### Ausgangstext

"Die Versuchung war da, ich habe immer gehofft", sagte Harting: "Aber es ist karriereentscheidend, nicht die falsche Entscheidung zu treffen. Wenn ich mir noch einmal das Kreuzband reiße, kann ich Rio vergessen." Damit reisen die deutschen Leichtathleten ohne ihren großen Star und Anführer nach China.
Am Ende habe die Form trotz aller Schinderei in der Reha und im Training noch nicht ausgereicht, um den eigenen höchsten Ansprüchen zu genügen. "Ich verlange von mir einfach ein höheres Niveau", sagte der Berliner, der im Diskusring zuletzt fünf große Titel in Serie abgeräumt hatte. Letztmals musste sich "Mr. Unbesiegbar" bei der EM 2010 geschlagen geben.
Mission Olympiasieg weiter als großes Ziel
Doch diesmal macht dem Olympiasieger der eigene Körper einen Strich durch die Gold-Rechnung. Nach dem Riss des vorderen Kreuzbandes und des Innenbandes im linken Knie im September 2014 ist der dreimalige Weltmeister noch nicht bereit für den ultimativen Showdown.
"Die Hardware ist gar nicht so das Problem", sagte Harting, der sogar "viele körperliche Defizite abgearbeitet" hat. Aber die letzten Prozent auf dem Weg zu Weiten von über 68 m fehlten noch - gerade beim Erreichen der Abwurfgeschwindigkeit.
Von seiner Mission "Olympiasieg in Rio" will sich der 30-Jährige trotz des Rückschlages auf keinen Fall abbringen lassen. "Klar glaube ich an Gold in Rio", sagte Deutschlands Sportler des Jahres, der aus seinem Ausfall sogar Positives ableitet: "Ich verstehe jetzt, warum man sagt, dass man nach einer Verletzung stärker zurückkommt. Ich bin felsenfest davon überzeugt, dass ich wieder 69 m werfen kann. Ich will auch nicht von einer Verletzung gestoppt werden."

### Aufgaben
**a)** Bei welchem Wettkampf musste sich Harting laut dem Text über Harting zuletzt geschlagen geben?
**b)** Gib im Text über Harting das Stück von „Am Ende habe“ bis „2010 geschlagen geben.“ noch einmal wieder und tausche dabei „Berliner“ gegen „Diskuswerfer“ aus.

### Rohdaten
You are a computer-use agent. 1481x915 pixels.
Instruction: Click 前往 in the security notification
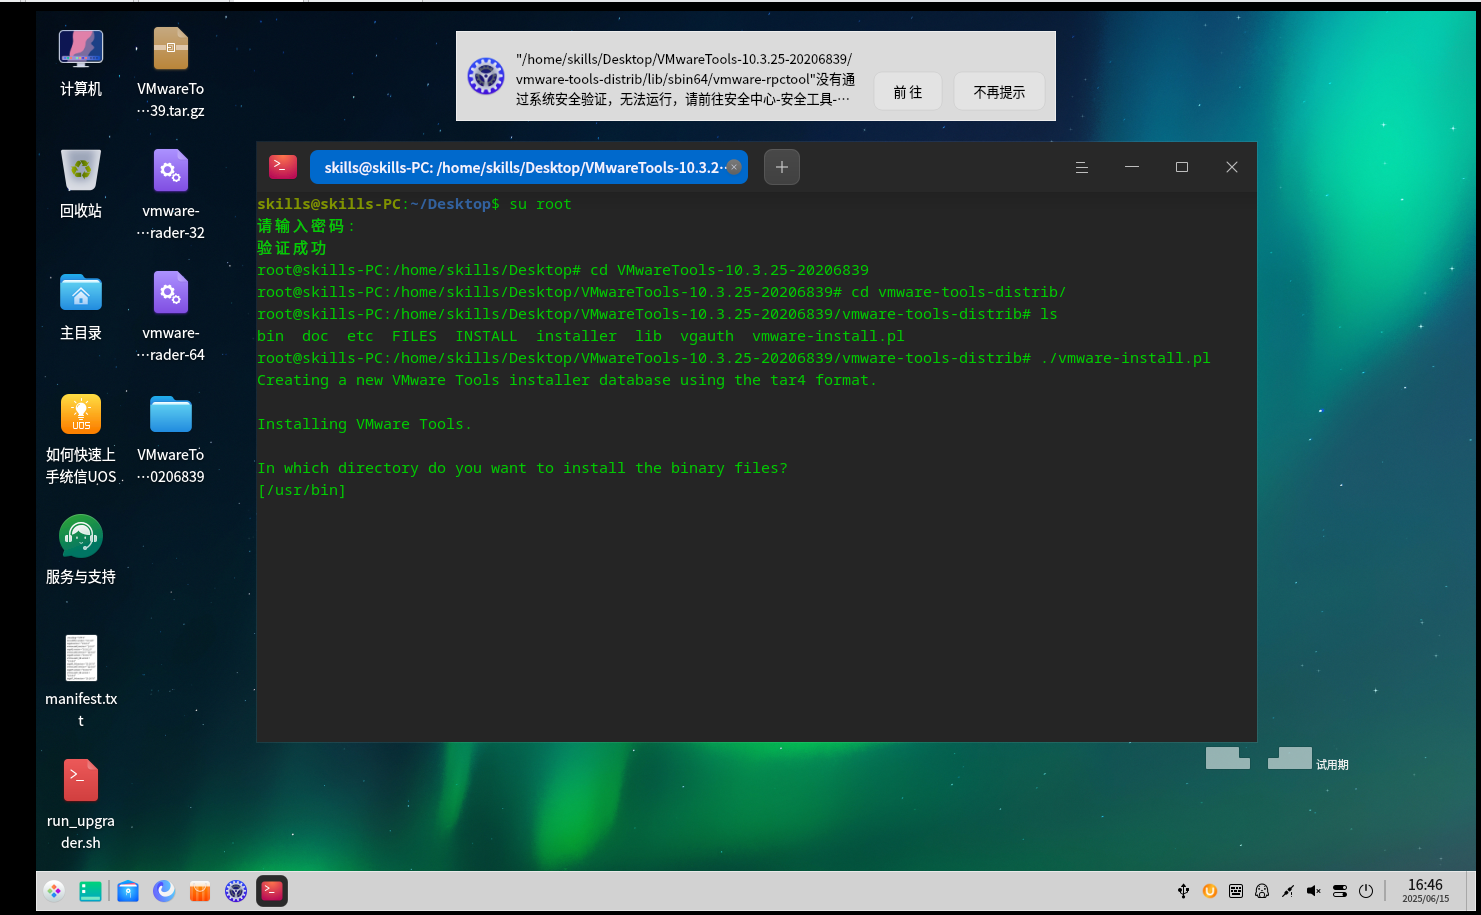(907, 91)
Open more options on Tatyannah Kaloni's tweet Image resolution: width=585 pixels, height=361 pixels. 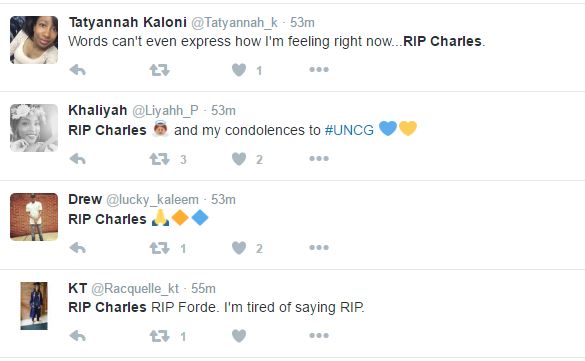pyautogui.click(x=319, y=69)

### Antworten
**a)** Bei der EM 2010.

**b)**
Am Ende habe die Form trotz aller Schinderei in der Reha und im Training noch nicht ausgereicht, um den eigenen höchsten Ansprüchen zu genügen. "Ich verlange von mir einfach ein höheres Niveau", sagte der Diskuswerfer, der im Diskusring zuletzt fünf große Titel in Serie abgeräumt hatte. Letztmals musste sich "Mr. Unbesiegbar" bei der EM 2010 geschlagen geben.